Storing Peptides In Solution

Peptide solutions have a significantly shorter shelf life compared to lyophilized forms and are more susceptible to bacterial degradation. Peptides containing cysteine (Cys), methionine (Met), tryptophan (Trp), aspartic acid (Asp), glutamine (Gln), or N-terminal glutamic acid (Glu) residues tend to degrade more rapidly when stored in solution.

If storage in solution is unavoidable, it is recommended to use sterile buffers with a pH between 5 and 6. Aliquoting the solution is essential to minimize freeze-thaw cycles. Under refrigerated conditions at 4°C (39°F), most peptide solutions remain stable for up to 30 days. However, peptides known to be less stable should be kept frozen when not in immediate use.

Peptide Storage Containers

Storage containers for peptides must be clean, clear, durable, and chemically resistant, and sized appropriately to minimize excess air space. Both glass and plastic vials are suitable:

• Polystyrene vials are clear but have limited chemical resistance.
• Polypropylene vials are more chemically resistant though usually translucent.
• High-quality glass vials offer the best combination of clarity, stability, and chemical inertness.

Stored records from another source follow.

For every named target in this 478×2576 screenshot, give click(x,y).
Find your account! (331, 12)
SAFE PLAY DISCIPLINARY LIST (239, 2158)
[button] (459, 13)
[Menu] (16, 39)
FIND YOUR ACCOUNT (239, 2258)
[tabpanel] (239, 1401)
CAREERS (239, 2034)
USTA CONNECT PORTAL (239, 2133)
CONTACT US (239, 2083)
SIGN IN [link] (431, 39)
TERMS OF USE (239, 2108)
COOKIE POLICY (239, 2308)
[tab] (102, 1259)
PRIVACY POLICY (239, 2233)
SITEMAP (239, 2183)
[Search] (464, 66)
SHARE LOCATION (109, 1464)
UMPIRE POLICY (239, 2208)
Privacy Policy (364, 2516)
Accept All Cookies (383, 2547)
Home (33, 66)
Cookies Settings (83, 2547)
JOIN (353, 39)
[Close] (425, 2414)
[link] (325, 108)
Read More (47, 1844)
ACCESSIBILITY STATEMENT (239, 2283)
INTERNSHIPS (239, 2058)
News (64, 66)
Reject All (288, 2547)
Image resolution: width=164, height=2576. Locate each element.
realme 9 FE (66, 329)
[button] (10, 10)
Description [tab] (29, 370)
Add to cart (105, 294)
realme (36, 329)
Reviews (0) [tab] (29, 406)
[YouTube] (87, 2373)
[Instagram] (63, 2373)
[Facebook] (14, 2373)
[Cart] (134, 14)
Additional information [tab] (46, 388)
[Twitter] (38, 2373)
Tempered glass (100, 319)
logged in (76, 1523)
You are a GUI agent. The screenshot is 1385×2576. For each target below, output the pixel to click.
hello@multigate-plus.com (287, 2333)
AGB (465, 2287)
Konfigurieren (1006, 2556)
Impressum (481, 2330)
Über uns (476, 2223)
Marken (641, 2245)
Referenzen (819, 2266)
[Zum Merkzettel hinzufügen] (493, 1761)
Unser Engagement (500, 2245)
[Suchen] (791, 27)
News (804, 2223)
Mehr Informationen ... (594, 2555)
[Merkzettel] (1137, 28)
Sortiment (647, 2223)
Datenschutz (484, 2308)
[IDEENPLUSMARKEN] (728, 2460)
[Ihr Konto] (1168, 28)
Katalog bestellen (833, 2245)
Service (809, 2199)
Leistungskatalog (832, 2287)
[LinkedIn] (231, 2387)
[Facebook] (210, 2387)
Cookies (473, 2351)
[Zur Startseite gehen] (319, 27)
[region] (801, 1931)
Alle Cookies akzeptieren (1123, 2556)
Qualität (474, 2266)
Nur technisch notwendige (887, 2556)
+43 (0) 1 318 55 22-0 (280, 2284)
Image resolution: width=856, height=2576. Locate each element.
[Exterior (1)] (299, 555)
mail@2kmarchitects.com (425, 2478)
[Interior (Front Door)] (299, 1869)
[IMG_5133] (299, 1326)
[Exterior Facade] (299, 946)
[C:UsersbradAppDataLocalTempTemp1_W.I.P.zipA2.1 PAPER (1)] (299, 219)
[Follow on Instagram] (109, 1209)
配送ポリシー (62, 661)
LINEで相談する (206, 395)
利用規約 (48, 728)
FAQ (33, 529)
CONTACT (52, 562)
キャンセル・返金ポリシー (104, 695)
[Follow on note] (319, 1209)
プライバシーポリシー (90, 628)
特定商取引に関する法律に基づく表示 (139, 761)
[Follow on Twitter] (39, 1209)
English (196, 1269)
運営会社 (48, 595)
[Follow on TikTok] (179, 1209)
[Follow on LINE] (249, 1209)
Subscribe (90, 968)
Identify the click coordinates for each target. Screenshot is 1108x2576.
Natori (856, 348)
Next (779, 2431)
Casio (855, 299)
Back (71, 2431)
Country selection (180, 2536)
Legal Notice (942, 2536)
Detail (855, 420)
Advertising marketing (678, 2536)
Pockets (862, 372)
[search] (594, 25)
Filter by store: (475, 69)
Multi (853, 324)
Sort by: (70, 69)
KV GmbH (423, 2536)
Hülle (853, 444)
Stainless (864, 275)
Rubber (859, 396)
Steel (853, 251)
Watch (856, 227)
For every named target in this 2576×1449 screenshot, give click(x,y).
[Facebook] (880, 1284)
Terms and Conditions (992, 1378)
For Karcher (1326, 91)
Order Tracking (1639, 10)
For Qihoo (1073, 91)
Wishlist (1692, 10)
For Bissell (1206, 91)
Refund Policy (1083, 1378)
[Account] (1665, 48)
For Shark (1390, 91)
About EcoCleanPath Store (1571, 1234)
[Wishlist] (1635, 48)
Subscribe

While peptides are often shipped in plastic vials to prevent breakage, they can be safely transferred between glass and plastic vials to suit specific storage or handling requirements.

Peptide Storage Guidelines: General Tips

When storing peptides, follow these best practices to maintain stability and prevent degradation:

• Store peptides in a cold, dry, and dark environment.
• Avoid repeated freeze-thaw cycles.
• Minimize exposure to air to reduce oxidation risk.
• Protect peptides from light.
• Do not store peptides in solution long term; keep them lyophilized whenever possible.
• Aliquot peptides based on experimental needs to prevent unnecessary handling.